Si pudieras hacer un cálculo estimado, ¿cuántas veces sonreís por semana? ¿Sos consciente durante el día de tu expresión facial? Pensá en personas que las recordás “de sonrisa fácil”, ¿qué imagen tenés de ellas y de tus momentos compartidos? Sí, nos dirigimos hacia la inevitable conclusión y consigna: sonreí más.
Cuando tenía doce años un profe en un campamento me dijo “tenés una sonrisa increíble, sonreís hasta con los ojos”. Me puse colorada y tapé mis dientes enormes, como hacía siempre al sonreír.
Hace un tiempo, recibí un mensaje en una meditación muy claro: sonreí más. Podrá parecer una pavada en formato galleta de la fortuna, pero calzó perfecto. Tendría que desarmar estructuras pesadas y casi una forma de ser de años para lograrlo. Sin embargo, repetí “sonreí más” y entendí inmediatamente que valía la pena.
Creo que no hace falta aportar teoría científica basada en estudios alrededor del mundo para que me crean que sonreír hace bien. No sólo hace bien a nuestras células, sino al entorno. Lo sabemos. Hoy quiero compartir dos vivencias dejando la teoría de lado.

Filas ▸
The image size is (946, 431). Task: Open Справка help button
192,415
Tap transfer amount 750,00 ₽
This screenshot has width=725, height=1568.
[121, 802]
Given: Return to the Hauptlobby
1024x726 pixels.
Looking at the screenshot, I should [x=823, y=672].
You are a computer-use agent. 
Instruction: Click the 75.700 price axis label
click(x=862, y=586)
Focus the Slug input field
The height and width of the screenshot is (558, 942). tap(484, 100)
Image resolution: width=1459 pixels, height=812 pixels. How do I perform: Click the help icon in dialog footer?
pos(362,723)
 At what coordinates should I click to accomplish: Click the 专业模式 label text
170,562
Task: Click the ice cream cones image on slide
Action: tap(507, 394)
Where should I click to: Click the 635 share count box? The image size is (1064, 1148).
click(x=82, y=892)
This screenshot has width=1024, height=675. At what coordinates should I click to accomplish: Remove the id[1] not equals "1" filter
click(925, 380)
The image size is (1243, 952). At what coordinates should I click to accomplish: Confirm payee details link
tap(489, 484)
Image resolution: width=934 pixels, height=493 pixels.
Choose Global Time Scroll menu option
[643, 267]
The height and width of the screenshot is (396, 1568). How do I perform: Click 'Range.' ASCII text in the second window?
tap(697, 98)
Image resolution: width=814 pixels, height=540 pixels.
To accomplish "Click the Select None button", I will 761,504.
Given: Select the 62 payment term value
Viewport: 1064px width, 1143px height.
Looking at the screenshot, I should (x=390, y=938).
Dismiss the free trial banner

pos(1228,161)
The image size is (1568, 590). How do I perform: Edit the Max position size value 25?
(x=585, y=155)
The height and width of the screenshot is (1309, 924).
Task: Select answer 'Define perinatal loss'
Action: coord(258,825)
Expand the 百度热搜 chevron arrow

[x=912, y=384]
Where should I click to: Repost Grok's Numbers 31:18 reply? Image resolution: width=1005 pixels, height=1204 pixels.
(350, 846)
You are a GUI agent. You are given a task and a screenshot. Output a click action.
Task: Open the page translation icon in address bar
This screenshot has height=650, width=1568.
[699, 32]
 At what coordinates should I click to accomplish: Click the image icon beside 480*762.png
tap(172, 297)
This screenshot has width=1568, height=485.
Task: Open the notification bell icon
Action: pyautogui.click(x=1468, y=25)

Tarea requerida A ▸ Cita el fragmento sobre la sonrisa desde las palabras que contienen "Hace un tiempo, recibí" hasta "teoría de lado.", inclusive.
Tarea requerida B ▸ En el fragmento sobre la sonrisa, ¿cuántos años tenía quien narra cuando un profesor de un campamento le elogió la sonrisa?
Tarea requerida C ▸ Prosigue el fragmento sobre la sonrisa a partir de su última oración.

Resultado A ▸
Hace un tiempo, recibí un mensaje en una meditación muy claro: sonreí más. Podrá parecer una pavada en formato galleta de la fortuna, pero calzó perfecto. Tendría que desarmar estructuras pesadas y casi una forma de ser de años para lograrlo. Sin embargo, repetí “sonreí más” y entendí inmediatamente que valía la pena.
Creo que no hace falta aportar teoría científica basada en estudios alrededor del mundo para que me crean que sonreír hace bien. No sólo hace bien a nuestras células, sino al entorno. Lo sabemos. Hoy quiero compartir dos vivencias dejando la teoría de lado.

Resultado B ▸ Tenía doce años.

Resultado C ▸
Pueden hacer el ejercicio de sonreír un buen rato: vean bloopers, estén con nenes que se ríen, o simplemente oblíguense a sonreír. Y ahora hagan lo opuesto: frunzan el ceño o miren tristemente al piso durante unos minutos. Usen un espejo si prefieren. Observen su estado de ánimo y energía posterior en cada caso. Es magia.
Una vez un coach me explicó que podemos modificar nuestra expresión facial para que eso altere nuestras emociones. Esto implica que podemos forzarnos a sonreír para sentirnos mejor – fake it till you make it.
Hace tiempo que lo pruebo y funciona en situaciones ridículas. Si mis hijos se encaprichan con algo (nivel llanto) o hacen piquete antes de cambiarse a las 6:30am, sonrío como nunca y les hablo tranquila. Las primeras veces me sentí una psicópata, pero el resultado real es que gano vidas de paciencia en un Mario Bross interno.
Sonrío cuando me baño, en el tren, cuando recibo a mi equipo, cuando medito. Al principio, preseteaba mi cara a propósito, pero cada vez más empieza a autoconfigurarse una nueva forma de ser. Este recorrido es un ejercicio comprobado por la disciplina de moda: la neurociencia.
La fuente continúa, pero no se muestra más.